# YOUR INSTRUCTIONS
When a line below contains the string "agent", show that line.

-------------------------

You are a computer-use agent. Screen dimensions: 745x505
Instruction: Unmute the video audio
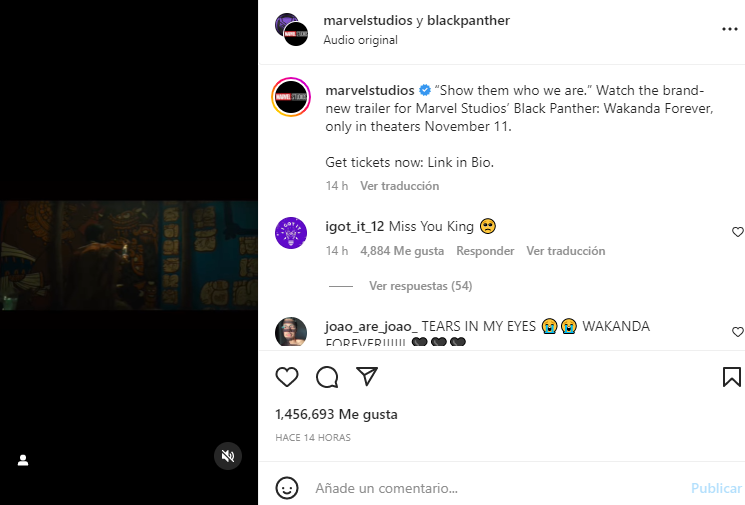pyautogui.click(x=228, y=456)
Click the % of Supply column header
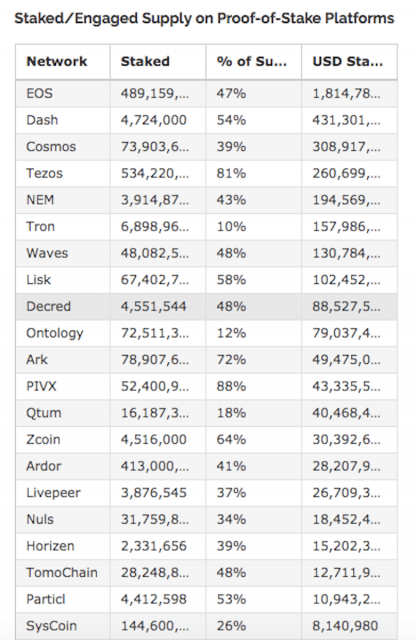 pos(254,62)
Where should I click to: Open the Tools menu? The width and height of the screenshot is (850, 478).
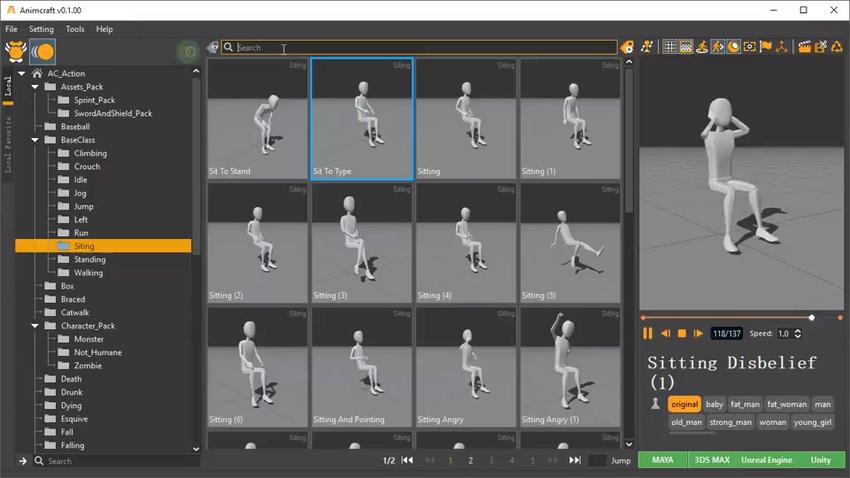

-------------------------

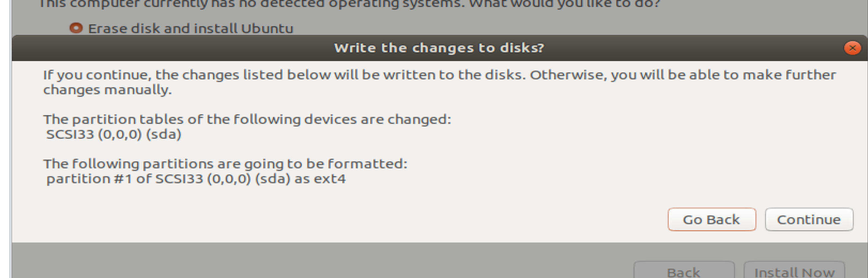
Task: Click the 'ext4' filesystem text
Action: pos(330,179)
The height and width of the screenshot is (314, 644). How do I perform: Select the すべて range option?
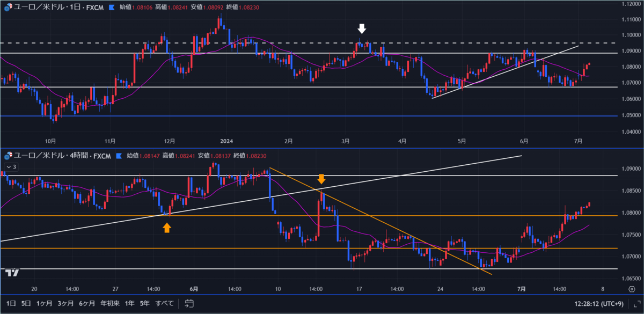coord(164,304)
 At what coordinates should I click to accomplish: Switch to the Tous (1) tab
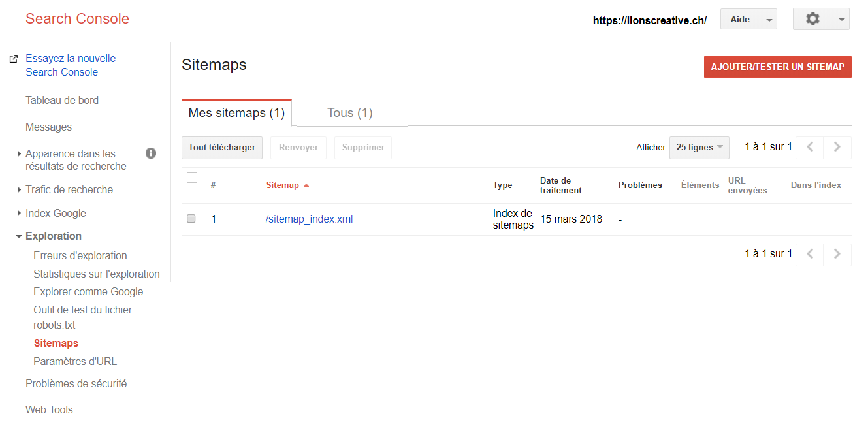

-------------------------

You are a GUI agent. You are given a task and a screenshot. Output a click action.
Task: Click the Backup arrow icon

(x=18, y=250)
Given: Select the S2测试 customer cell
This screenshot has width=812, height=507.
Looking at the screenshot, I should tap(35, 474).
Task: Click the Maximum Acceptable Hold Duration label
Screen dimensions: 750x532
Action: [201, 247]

-------------------------

# SOLUTION FOR THIS PROBLEM
You are a computer-use agent. Screen dimensions: 745x505
You are a GUI agent. You are given a task and a screenshot. Output a click action.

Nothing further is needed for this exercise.